(Beginning of GIVEN ENTRIES)

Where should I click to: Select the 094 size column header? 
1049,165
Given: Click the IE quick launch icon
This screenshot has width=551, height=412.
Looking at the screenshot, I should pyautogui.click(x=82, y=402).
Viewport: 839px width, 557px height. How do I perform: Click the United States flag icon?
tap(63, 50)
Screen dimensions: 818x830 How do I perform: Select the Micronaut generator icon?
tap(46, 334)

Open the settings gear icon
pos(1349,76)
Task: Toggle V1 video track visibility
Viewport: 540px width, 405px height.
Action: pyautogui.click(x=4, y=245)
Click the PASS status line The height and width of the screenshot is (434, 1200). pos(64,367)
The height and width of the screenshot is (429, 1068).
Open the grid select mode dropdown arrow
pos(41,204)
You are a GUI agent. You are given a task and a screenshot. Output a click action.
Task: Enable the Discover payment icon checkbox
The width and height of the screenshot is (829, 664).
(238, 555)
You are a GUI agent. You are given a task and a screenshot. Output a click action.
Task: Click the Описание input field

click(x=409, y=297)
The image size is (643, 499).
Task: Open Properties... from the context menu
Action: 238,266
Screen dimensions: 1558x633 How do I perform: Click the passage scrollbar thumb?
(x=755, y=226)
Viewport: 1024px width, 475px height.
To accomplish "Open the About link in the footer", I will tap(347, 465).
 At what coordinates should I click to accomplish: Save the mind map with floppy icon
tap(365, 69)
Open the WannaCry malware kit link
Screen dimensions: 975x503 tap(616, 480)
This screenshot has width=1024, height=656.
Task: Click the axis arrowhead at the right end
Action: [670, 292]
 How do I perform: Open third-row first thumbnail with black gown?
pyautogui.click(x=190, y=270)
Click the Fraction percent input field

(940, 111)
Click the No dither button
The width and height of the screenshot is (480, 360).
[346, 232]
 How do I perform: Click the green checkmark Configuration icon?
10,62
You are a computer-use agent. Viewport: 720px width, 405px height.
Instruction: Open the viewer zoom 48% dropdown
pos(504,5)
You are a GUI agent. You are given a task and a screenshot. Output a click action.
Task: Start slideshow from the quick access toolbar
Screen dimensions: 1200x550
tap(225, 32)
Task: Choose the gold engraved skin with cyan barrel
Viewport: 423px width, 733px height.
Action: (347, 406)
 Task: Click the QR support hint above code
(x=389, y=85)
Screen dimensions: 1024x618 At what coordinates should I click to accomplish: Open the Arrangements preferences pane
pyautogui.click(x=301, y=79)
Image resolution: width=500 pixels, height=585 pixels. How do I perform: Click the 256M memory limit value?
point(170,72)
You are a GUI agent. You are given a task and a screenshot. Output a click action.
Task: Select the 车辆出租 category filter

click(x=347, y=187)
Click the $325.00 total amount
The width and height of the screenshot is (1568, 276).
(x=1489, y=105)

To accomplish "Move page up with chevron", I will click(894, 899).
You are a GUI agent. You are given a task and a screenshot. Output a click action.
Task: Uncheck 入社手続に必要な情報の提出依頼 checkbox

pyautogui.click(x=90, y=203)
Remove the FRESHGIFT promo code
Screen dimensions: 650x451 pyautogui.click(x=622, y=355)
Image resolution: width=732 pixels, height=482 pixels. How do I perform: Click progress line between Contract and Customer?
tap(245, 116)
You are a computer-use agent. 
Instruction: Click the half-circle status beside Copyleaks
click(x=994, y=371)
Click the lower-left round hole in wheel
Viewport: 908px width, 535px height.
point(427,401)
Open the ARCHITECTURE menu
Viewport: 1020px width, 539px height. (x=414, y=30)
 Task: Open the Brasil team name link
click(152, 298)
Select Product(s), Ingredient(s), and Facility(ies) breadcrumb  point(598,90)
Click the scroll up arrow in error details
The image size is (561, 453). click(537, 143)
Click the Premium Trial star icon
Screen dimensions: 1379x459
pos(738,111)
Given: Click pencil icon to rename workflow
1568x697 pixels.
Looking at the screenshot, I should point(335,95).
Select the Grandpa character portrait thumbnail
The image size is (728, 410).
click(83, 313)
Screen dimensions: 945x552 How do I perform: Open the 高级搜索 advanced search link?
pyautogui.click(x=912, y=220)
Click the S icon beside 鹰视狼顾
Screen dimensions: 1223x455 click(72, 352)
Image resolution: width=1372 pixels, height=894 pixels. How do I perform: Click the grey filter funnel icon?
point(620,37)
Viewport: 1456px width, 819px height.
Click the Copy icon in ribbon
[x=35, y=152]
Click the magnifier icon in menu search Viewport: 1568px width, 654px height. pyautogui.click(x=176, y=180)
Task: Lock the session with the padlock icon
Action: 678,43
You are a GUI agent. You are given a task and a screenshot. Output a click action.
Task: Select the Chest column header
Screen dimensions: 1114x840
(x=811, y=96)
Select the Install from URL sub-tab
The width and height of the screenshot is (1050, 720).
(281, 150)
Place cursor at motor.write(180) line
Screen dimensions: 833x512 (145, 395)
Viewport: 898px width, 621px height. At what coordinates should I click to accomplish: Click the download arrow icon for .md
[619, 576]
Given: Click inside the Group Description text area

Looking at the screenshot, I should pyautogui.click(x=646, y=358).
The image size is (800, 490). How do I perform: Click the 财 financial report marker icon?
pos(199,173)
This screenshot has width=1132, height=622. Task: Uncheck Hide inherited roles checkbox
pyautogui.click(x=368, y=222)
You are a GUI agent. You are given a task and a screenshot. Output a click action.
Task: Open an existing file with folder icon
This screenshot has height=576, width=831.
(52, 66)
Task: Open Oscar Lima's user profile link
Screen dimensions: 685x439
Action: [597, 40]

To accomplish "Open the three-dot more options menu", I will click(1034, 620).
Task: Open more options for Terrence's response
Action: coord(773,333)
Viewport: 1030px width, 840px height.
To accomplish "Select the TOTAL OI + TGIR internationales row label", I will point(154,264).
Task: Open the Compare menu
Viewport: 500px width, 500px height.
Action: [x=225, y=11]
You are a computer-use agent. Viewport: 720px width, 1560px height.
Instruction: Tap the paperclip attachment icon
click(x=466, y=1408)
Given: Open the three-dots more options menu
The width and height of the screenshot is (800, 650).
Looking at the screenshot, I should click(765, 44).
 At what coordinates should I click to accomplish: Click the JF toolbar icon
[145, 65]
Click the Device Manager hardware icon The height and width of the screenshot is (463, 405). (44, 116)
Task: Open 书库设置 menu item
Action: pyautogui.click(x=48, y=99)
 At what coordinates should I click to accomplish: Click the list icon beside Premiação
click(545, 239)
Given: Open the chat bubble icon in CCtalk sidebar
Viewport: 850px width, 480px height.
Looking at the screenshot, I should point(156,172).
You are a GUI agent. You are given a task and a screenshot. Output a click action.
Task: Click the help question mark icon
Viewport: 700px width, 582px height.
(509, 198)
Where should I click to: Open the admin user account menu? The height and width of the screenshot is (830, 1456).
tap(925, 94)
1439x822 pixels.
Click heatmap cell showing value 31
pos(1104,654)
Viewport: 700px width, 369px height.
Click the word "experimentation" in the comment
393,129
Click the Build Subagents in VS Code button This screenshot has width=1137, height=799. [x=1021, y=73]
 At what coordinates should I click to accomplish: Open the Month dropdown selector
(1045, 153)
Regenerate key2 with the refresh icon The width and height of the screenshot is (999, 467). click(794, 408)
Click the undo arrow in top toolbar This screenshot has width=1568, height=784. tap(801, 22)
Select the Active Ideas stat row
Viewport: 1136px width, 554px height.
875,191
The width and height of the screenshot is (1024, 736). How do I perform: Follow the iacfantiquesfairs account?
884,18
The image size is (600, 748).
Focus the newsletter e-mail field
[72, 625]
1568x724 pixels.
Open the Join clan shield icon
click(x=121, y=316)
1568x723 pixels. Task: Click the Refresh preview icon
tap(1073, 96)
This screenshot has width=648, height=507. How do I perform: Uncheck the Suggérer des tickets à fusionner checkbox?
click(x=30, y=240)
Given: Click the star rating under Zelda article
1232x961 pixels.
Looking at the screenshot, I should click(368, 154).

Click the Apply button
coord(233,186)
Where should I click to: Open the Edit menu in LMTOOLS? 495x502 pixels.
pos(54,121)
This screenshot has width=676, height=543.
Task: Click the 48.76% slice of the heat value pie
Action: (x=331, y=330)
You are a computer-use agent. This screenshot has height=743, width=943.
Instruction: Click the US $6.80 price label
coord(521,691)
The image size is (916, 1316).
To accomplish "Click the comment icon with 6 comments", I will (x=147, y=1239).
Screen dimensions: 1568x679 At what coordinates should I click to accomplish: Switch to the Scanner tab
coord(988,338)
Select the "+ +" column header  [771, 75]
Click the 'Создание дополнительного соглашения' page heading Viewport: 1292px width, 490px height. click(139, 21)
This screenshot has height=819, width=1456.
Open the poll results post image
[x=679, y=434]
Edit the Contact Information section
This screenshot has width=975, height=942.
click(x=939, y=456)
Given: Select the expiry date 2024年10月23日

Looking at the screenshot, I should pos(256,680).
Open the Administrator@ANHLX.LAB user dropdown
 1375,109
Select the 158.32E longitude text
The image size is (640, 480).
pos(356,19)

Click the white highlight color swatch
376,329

(End of GIVEN ENTRIES)

» AIM OF THE EXERCISE
Looking at the material above, work out how many lines have the word "quick" in them. Answer with that number alone.

» WRITTEN RESPONSE
2